Strongly Disagree- No need to compound already-painful mistakes.
All authority should be questioned.
Strongly Agree - We had a big argument about this one at CLUG dinner this week. I think Jeremy (who was arguing against me) was interpreting this question incorrectly.
An eye for an eye and a tooth for a tooth.
Strongly Disagree - How does that help anyone?
Taxpayers should not be expected to prop up any theatres or museums that cannot survive on a commercial basis.
Strongly Disagree - Many things that are supported by the treasury aren't commercially viable. Of course some unprofitable theatres and museums aren't worth propping-up, but we trust that such decisions can be made.

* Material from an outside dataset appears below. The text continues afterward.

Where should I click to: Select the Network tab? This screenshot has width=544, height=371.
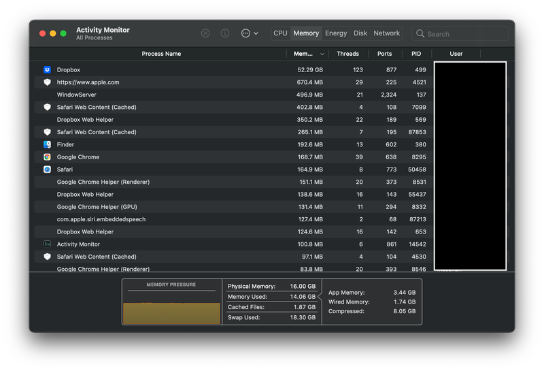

Schools should not make classroom attendance compulsory.
Strongly Disagree - Children cannot be expected to make such a decision for themselves, and there are some screwed-up parents out there who shouldn't be given such a powerful way to disadvantage their children.
All people have their rights, but it is better for all of us that different sorts of people should keep to their own kind.

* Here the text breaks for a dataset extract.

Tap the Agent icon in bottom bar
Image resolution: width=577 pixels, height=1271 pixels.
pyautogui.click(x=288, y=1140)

Strongly Disagree - If, as a nation, we give people rights then we have to respect those rights. Otherwise emigrate.
Good parents sometimes have to spank their children.
Agree - IANAP. I think this is true, although it can be kept down to a very small value of sometimes.

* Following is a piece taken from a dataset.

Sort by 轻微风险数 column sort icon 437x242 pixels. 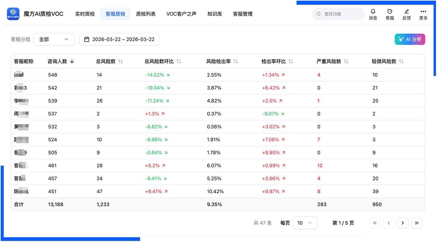coord(401,62)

It's natural for children to keep some secrets from their parents.
Strongly Agree - It's a nasty world out there, and people have to learn how to protect themselves. Also, this goes both ways, parents keep secrets from their children. Quite simply I think it would be unhealthy not to agree with this statement.
Possessing marijuana for personal use should not be a criminal offence.
Agree - Illegalising drugs doesn't help anything, although like many legal things marijuana can be harmful.
The prime function of schooling should be to equip the future generation to find jobs.
Disagree - Call me an idealist, but I'd like to think of schooling as more than that. It should teach you how to be a human (by our definition), and should give you the tools to discover and reach for ambitions. These may lead to jobs.
People with serious inheritable disabilities should not be allowed to reproduce.
Strongly Disagree - I don't think the argument for this is remotely compelling enough to impose such a restriction.
The most important thing for children to learn is to accept discipline.
Strongly Disagree - What an awful summary of childhood. Anyway, I don't know if I did learn that.
There are no savage and civilised peoples; there are only different cultures.
Agree - I can only agree with this, not strongly, as our civilisation rests on a certain amount of "civilisation" in the population. So we have to draw lines somewhere. We call the other side of that line "savages".
Those who are able to work, and refuse the opportunity, should not expect society's support.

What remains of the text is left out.